The latest monthly indicators on trade and industrial prices show the Qatari economy benefiting from higher global hydrocarbon prices, ensuring that the already dwindling impact of the diplomatic rift on the economy recedes yet further.
In particular, the latest monthly trade statistics show the goods trade surplus surged higher in April. In level terms, the surplus topped QAR14.7bn. In percentage terms, the surplus was up a stunning 49% y/y versus April 2017.
The surpluses’ surge is a by-product of recovering, but still muted, import growth (up 3.1%) and, most importantly, a buoyant export performance due to higher hydrocarbon prices. In level terms, April’s exports were up more than QAR5 billion versus a year ago; a gain of more than 27%.
Inevitably, the export surge is driven by the dominant hydrocarbon sector, whose exports were up QAR4.7bn versus last April so accounting for around 90% of exports’ total gain. Higher crude oil prices are helping drive the improvement, adding around QAR1bn on a year-on-year basis but, looking at the geographical split, suggests that booming LNG demand to Asia are the key driver.
Exports to Japan, the world’s largest LNG importer, were particularly strong in April; up nearly QAR 2billion versus last April. Japan’s export share accordingly jumped to 20%; up from 17% in March and 15% a year ago.
Japan has been at the forefront of LNG demand since the 1970s; making for a relatively mature market. Nonetheless, its LNG imports, up 2.3% in 2017, posted their first annual rise in three years. While the eventual restarting of some of the country’s still mostly idling nuclear reactors could cap medium-term demand, the strength of the April export numbers suggest Japan’s energy mix continues to pivot away from nuclear and coal and towards cleaner energies such as LNG.
Growth in LNG demand has more recently been dominated by China , whose imports soared by an extraordinary 49% in 2017, allowing to leapfrog South Korea as the world’s second largest LNG importer.
While China, along with India, can be expected to be the key driver of LNG demand over the medium term, its imports seemed to take a slight breather in April with its share of Qatari exports holding steady at 10%. Expect strong growth to resume soon.
Despite having been pushed in third position by China, South Korea is no slouch. Its LNG imports boomed by 10.8% in 2017 as its new environmentally-conscious prioritises LNG use. And Korea certainly sucked in more LNG from Qatar in April with imports up around QAR1.7bn year-on-year, lifting its export share to 17%.
Exports to India were surprisingly muted in April; down a touch in year-on-year terms. But, with Prime Minister Modi committing to lift LNG to 15% of the country energy mix (from under 7% currently) by 2020 and a swathe of new LNG import terminals under construction, Indian LNG demand looks set to boom over the next 12-24 months.
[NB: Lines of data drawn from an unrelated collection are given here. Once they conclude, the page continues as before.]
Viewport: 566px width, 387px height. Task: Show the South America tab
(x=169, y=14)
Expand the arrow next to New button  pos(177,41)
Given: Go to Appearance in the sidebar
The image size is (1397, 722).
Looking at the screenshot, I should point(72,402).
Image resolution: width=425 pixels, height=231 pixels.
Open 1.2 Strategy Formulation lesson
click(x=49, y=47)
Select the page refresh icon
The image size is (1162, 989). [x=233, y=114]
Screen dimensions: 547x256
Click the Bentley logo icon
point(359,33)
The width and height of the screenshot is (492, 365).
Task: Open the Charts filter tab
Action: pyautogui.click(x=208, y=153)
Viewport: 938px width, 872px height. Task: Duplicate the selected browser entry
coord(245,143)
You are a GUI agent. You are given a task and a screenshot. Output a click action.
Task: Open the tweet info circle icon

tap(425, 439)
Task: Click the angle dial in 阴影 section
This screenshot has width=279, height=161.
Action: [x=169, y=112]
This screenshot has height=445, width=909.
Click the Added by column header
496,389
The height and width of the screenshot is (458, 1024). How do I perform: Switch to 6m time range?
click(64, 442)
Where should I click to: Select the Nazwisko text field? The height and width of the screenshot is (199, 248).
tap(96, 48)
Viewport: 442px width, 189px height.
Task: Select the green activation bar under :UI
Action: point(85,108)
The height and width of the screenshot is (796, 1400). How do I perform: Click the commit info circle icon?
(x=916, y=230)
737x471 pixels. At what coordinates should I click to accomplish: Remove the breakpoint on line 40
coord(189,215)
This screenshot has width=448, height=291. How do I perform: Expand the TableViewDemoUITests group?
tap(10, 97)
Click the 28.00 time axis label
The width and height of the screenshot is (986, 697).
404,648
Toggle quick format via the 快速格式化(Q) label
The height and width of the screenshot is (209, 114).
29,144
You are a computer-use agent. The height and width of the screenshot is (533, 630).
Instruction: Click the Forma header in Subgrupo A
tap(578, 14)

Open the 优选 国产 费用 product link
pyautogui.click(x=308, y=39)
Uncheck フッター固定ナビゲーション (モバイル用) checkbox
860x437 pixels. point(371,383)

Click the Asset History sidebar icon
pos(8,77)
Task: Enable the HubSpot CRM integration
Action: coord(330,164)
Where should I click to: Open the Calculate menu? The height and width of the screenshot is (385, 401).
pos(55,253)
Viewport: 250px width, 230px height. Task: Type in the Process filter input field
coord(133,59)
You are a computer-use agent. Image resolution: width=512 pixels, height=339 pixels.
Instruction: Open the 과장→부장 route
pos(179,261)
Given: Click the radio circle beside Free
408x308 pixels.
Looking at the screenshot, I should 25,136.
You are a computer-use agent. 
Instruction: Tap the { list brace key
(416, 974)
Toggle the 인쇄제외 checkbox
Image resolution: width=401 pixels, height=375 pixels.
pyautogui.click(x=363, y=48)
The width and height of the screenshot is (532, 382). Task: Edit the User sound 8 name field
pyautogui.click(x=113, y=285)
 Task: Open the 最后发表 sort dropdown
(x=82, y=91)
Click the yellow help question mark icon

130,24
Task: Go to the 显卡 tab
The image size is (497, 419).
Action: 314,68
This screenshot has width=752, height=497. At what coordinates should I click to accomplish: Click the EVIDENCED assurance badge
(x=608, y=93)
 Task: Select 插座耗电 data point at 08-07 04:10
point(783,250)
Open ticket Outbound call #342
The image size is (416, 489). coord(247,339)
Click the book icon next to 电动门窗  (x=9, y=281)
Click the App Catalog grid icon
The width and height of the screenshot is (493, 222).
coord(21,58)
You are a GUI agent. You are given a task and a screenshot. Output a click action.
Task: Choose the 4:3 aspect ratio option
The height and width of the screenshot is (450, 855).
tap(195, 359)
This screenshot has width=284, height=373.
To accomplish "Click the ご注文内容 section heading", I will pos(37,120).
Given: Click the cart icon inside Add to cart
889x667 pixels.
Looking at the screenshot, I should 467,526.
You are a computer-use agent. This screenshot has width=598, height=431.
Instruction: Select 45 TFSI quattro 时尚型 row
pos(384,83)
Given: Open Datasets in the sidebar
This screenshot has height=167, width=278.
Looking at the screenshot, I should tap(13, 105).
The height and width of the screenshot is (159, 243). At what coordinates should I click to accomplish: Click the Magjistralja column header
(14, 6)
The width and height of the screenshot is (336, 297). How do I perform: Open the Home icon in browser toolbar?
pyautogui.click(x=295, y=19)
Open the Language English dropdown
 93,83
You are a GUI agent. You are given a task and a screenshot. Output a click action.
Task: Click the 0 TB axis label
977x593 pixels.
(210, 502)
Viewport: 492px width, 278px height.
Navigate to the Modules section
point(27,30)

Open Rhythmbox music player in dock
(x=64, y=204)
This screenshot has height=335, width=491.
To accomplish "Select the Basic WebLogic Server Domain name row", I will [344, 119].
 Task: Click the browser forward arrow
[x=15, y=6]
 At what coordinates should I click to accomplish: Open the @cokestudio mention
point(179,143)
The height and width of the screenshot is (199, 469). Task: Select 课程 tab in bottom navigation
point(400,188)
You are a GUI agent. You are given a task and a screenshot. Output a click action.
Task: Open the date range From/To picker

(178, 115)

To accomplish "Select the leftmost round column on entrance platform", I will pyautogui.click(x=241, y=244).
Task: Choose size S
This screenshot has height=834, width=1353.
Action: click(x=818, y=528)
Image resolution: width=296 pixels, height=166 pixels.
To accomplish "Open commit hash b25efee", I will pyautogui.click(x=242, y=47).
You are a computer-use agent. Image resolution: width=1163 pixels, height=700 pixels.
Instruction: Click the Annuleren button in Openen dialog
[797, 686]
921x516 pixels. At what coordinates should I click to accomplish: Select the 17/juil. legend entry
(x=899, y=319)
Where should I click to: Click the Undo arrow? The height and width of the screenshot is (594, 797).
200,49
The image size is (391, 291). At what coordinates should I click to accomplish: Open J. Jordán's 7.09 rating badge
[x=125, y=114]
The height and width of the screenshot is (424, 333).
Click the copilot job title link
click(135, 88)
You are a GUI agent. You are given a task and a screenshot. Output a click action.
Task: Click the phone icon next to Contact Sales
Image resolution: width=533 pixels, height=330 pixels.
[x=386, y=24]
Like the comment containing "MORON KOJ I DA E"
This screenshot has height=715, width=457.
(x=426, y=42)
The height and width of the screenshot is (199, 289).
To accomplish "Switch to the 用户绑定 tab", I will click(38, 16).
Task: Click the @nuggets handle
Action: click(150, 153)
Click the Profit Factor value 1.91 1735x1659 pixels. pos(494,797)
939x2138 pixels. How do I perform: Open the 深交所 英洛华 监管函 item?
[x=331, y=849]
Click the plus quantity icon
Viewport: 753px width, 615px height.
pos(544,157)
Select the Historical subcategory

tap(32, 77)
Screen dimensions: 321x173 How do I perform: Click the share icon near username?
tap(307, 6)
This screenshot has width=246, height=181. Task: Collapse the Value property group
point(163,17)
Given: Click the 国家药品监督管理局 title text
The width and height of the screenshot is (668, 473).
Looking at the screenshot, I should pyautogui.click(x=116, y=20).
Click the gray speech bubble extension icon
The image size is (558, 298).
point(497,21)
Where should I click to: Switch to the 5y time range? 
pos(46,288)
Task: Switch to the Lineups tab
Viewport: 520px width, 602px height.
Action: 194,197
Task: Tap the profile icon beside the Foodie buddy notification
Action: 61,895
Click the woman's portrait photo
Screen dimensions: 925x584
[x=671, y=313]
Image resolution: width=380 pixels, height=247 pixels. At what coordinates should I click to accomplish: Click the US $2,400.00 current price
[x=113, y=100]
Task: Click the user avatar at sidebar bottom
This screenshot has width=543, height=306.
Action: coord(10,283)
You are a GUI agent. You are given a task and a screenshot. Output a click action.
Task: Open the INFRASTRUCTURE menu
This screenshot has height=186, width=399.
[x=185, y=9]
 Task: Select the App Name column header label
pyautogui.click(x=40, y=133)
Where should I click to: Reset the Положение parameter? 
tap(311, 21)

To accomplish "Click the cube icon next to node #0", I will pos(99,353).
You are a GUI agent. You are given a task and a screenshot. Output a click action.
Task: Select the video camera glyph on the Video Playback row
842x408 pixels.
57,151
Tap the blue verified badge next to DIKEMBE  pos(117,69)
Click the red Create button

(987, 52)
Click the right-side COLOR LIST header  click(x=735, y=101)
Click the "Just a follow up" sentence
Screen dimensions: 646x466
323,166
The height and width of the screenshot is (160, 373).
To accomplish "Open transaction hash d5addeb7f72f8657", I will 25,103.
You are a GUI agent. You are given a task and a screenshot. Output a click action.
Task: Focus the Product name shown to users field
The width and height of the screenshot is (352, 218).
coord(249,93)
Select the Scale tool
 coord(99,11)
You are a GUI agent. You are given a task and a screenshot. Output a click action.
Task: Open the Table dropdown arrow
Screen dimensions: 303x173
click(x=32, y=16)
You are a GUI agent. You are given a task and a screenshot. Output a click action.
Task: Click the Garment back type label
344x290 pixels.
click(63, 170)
Further underscoring the boost to the economy from higher hydrocarbon prices was the April producer price index (PPI). This reported headline growth of 24.3% y/y in industrial prices with a 31.1% y/y gain in hydrocarbon prices doing the heavy lifting. Importantly, other manufacturing prices were up a robust 12% y/y reflecting more broad-based industrial reflation in sectors such as chemicals.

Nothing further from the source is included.